A single serving, that can easily feed up to four people, comes in a minimalist white plastic bowl, accompanied by an Indian-style thali, compartmentalised into the condiments of coriander, lemons, ginger, chaat masala and green chilies. A tarka of crispy fried onions is mixed into the smooth texture of the cereal, along with generous quantity of chicken chunks throw in for good measure.
Coupled with hot, fluffy naan, the taste of haleem is still decadently rich and the overall deal is a decent one for a total Rs90. While there is a general lack of an indoor ambience, the adjoining open-air setting offers one a well-rounded combination of warm food in the nippy winter season.
Established back in 2002, the particular restaurant branch is owned by Chaudhary Abdul Qadir while there is a separate owner and staff for the one in food court of Blue Area.
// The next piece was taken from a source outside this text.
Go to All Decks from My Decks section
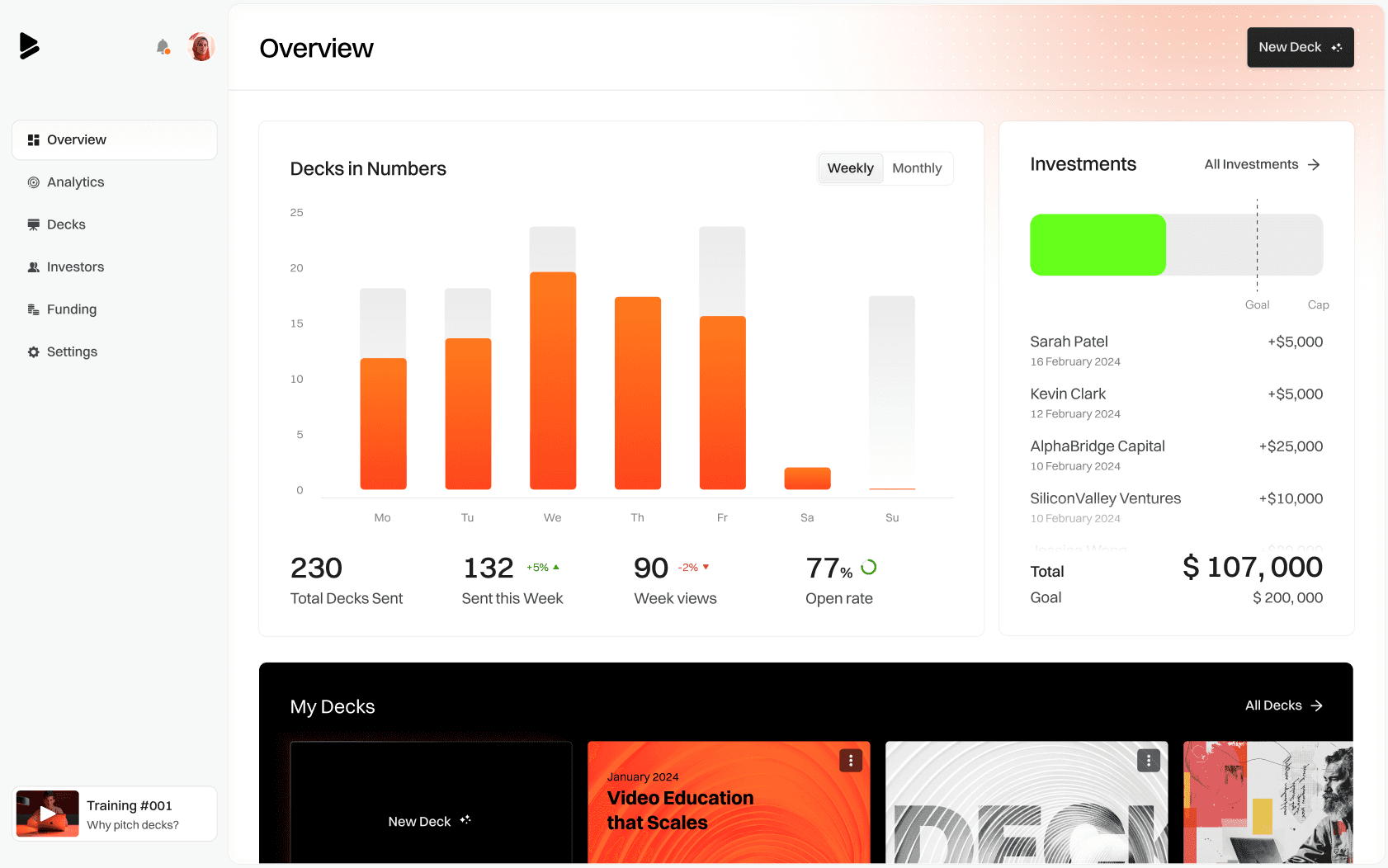Image resolution: width=1388 pixels, height=868 pixels. (1282, 705)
RATINGS: QUALITY 4, QUANTITY 5, PRICE 5, HYGIENE 4, FRESHNESS 4
Islamabad’s own version of a hip and happening, desi food experience is the local Melody Food Park in G-6 Markaz. Ambient and abuzz with colour and foodies by evening, the Food Galaxy at the park caters for a relaxed, casual setting where one can devour a diversity of local cuisine, such as haleem, nihari, paye and chicken biryani.
A single serving of haleem comes in a medium-sized plate, with condiments sprinkled on top and ingredients mixed up in the thick, soupy texture. A profusion of spices, particularly black pepper and chaat masala, can overwhelm the senses, leaving little room to savour the intrinsic flavour of the quintessentially Pakistani delight.
A single serving which comes in a medium-sized plate is for Rs70 but is probably not the most fresh food preparation one can have in a city where haleem places are surprisingly few and far between. Muhammad Shafi, who has been running the food joint for about two years, said that they improvise recipes to cater to local tastes. “We just got an order for three cauldrons of beef haleem,” he said, adding that their chicken biryani is considered the best in the whole area.
RATINGS: QUALITY 3, QUANTITY 2, PRICE 4, HYGIENE 4,
*The ratings have been given on the following criteria: 1 being the worst and 5 being the best
Published in The Express Tribune, November 9th, 2014.